Collected data entries »
▶

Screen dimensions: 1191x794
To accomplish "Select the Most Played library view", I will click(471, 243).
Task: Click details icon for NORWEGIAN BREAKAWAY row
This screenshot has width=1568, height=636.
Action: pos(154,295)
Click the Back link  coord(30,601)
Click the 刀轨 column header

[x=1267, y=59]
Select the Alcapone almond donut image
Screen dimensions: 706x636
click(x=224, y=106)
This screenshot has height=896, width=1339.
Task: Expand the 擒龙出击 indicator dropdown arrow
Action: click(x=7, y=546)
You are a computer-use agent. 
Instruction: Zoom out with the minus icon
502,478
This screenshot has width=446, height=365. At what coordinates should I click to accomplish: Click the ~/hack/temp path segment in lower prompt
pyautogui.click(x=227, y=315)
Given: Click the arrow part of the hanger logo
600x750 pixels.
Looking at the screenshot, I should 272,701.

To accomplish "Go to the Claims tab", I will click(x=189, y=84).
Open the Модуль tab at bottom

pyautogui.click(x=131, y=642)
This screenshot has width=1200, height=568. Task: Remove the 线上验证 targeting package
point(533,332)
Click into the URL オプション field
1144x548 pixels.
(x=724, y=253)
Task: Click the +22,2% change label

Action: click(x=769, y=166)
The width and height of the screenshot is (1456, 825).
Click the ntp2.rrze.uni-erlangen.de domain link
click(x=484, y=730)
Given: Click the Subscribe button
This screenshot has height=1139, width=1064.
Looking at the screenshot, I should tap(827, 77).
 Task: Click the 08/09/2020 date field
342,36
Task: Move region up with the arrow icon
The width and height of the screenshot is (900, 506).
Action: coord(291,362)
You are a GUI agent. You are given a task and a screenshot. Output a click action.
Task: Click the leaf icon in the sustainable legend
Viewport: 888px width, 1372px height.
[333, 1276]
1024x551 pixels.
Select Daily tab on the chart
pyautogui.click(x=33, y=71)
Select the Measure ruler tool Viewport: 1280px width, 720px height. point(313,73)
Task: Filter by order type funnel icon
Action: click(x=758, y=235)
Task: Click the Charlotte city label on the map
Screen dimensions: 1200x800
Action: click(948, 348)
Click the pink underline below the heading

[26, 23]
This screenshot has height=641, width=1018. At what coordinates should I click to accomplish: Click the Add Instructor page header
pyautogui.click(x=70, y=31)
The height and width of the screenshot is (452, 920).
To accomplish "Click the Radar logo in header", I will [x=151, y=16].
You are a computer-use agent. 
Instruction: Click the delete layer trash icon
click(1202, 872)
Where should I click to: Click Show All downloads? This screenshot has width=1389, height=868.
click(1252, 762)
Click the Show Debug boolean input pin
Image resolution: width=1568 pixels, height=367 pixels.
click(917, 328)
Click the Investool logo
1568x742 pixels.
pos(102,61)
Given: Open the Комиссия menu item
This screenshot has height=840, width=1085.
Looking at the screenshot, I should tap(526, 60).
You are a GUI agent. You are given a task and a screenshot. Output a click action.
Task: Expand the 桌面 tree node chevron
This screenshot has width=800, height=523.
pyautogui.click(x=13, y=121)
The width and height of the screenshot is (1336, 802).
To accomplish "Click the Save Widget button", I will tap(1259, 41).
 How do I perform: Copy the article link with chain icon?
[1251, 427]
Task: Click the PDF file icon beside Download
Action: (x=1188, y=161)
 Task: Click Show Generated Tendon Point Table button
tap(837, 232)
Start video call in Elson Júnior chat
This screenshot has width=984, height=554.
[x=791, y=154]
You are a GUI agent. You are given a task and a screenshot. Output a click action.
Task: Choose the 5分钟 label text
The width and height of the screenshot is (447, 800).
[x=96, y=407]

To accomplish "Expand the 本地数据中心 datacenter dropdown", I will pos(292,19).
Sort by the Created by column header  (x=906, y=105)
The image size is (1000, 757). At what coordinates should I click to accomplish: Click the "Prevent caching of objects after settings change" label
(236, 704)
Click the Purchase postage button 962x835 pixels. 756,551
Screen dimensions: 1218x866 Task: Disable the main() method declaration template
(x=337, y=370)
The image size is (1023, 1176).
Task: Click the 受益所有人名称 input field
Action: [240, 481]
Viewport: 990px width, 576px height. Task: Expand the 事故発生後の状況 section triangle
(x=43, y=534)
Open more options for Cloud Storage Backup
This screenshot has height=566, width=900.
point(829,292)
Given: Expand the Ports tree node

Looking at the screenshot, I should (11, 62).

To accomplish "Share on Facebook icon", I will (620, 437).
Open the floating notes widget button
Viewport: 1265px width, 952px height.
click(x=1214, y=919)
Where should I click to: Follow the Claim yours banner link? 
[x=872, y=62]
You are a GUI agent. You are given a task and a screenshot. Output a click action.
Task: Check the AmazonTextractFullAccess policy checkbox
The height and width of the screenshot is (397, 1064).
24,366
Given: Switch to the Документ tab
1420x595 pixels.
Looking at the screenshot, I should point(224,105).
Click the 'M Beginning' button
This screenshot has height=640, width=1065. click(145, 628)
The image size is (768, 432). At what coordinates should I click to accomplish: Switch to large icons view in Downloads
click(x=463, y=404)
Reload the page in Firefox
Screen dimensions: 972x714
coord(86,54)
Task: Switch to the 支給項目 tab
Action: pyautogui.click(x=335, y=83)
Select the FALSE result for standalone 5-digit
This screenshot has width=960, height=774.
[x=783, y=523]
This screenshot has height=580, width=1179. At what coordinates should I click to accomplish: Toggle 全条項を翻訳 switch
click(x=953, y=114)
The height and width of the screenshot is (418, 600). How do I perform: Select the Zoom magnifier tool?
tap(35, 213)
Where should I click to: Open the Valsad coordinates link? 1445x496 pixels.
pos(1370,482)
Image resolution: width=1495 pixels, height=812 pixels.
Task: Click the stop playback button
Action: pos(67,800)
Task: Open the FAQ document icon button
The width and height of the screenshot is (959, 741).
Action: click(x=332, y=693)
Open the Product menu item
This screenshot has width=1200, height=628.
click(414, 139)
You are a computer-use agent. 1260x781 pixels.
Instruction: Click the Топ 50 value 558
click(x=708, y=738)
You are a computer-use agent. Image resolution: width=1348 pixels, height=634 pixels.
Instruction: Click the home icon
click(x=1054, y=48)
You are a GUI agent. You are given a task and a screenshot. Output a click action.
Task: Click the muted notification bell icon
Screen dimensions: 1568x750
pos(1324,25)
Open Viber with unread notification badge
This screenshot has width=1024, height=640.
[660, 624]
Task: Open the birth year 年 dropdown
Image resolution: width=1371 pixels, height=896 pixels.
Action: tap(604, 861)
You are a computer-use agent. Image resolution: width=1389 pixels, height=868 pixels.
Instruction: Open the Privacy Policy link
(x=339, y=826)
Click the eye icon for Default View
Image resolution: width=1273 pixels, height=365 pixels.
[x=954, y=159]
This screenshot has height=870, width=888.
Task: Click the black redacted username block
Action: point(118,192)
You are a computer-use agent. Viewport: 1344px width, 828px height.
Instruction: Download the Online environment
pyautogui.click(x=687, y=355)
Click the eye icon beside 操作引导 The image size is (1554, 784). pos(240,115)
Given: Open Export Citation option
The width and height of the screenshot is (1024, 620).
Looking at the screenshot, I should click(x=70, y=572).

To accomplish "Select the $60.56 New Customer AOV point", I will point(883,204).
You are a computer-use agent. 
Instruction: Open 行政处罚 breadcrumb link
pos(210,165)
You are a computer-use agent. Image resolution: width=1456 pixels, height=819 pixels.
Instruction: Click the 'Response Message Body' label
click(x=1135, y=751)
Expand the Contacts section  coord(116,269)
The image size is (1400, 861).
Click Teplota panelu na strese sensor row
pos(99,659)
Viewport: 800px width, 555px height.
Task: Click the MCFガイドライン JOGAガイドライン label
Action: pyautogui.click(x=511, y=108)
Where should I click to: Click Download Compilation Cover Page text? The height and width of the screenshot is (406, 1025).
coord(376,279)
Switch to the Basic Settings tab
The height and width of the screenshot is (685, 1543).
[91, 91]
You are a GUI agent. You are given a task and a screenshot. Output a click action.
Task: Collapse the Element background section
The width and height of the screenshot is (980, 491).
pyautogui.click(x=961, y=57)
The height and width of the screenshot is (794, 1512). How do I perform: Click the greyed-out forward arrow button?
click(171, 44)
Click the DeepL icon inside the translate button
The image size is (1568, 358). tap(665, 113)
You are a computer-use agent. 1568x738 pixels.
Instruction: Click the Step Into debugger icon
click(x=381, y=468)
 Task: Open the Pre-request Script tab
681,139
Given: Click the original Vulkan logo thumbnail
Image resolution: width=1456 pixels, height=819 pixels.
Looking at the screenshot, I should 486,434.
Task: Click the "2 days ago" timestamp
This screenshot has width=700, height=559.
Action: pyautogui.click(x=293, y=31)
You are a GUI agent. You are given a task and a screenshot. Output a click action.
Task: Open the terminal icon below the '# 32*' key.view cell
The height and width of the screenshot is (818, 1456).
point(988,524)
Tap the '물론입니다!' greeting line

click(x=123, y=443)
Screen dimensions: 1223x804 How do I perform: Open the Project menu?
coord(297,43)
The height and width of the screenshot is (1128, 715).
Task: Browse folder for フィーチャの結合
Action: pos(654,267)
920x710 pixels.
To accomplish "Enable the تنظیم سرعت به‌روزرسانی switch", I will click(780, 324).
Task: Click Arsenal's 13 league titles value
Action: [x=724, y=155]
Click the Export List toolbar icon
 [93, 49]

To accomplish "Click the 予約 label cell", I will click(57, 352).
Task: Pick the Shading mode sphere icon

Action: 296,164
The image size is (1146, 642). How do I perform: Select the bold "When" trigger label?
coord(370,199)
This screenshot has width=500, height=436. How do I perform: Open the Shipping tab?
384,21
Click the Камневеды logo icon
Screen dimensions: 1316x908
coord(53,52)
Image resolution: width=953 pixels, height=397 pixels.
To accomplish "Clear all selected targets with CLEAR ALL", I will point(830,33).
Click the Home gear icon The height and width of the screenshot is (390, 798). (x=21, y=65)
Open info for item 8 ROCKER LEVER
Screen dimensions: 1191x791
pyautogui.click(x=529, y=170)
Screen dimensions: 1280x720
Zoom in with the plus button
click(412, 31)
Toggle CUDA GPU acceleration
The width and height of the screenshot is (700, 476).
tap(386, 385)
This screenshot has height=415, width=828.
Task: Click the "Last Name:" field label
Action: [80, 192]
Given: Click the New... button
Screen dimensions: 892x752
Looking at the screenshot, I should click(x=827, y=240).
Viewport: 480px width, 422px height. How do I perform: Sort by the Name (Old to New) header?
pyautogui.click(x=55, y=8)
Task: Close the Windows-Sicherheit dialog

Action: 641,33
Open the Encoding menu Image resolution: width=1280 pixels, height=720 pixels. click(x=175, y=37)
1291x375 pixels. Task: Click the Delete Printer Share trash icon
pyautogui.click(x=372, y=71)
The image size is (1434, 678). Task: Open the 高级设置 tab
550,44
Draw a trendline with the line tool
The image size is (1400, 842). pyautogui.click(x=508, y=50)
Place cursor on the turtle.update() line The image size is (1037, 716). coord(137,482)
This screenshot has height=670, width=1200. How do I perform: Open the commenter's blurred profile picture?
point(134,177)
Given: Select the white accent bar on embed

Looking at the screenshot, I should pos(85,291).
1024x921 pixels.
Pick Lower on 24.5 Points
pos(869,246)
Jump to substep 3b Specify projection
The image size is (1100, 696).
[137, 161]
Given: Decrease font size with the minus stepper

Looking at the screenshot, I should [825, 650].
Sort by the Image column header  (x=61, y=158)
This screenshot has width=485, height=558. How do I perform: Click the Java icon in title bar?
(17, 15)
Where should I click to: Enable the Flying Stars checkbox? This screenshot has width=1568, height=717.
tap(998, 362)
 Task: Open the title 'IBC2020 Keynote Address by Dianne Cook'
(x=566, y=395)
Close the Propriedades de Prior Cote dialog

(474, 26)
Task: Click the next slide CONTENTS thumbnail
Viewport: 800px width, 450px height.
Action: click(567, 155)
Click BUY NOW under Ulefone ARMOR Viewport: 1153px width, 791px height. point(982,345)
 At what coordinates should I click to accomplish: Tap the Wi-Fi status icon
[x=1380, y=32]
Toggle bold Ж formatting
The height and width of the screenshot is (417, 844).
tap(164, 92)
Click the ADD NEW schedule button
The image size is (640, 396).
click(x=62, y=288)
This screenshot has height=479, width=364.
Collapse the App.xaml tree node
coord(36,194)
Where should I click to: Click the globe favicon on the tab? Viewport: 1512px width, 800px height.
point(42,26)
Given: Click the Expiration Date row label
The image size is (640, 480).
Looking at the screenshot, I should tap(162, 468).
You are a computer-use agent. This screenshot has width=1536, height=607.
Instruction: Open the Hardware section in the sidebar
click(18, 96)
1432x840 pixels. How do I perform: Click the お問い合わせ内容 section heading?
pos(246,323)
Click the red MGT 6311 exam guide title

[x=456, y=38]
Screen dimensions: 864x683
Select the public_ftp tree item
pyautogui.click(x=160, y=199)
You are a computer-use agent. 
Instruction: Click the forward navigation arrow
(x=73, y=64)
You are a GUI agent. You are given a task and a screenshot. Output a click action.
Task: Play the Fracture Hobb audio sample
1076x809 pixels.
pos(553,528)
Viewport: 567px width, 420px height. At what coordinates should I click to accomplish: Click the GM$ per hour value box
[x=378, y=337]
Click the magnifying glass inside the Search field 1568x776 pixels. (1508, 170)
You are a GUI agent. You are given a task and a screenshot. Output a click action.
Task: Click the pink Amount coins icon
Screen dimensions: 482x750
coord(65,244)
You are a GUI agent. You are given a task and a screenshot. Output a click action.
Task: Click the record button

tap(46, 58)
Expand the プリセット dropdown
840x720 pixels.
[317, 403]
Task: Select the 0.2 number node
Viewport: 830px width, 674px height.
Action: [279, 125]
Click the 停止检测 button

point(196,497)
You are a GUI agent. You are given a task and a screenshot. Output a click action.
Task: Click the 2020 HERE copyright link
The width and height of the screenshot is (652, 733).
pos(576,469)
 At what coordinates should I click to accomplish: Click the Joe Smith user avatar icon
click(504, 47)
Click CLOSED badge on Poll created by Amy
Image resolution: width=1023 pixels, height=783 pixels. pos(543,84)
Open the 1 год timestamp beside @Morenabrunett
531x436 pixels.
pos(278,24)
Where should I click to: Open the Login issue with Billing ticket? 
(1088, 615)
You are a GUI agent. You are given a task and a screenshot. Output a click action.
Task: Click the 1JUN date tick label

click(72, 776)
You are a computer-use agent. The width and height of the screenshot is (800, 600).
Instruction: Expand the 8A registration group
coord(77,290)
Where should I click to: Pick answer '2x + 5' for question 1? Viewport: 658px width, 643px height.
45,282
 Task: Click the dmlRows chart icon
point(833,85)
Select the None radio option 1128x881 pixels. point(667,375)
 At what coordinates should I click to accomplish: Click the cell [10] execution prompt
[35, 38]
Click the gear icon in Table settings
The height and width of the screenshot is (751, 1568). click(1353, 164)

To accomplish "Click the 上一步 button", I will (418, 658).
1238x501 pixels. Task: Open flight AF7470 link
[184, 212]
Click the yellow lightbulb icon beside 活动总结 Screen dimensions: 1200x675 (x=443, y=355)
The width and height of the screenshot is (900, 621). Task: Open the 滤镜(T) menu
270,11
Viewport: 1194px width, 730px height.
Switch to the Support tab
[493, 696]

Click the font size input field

◀

Exercise brief »
Within the entries, count the lines containing the string "computer" and state nothing but the result.

Answer space »
12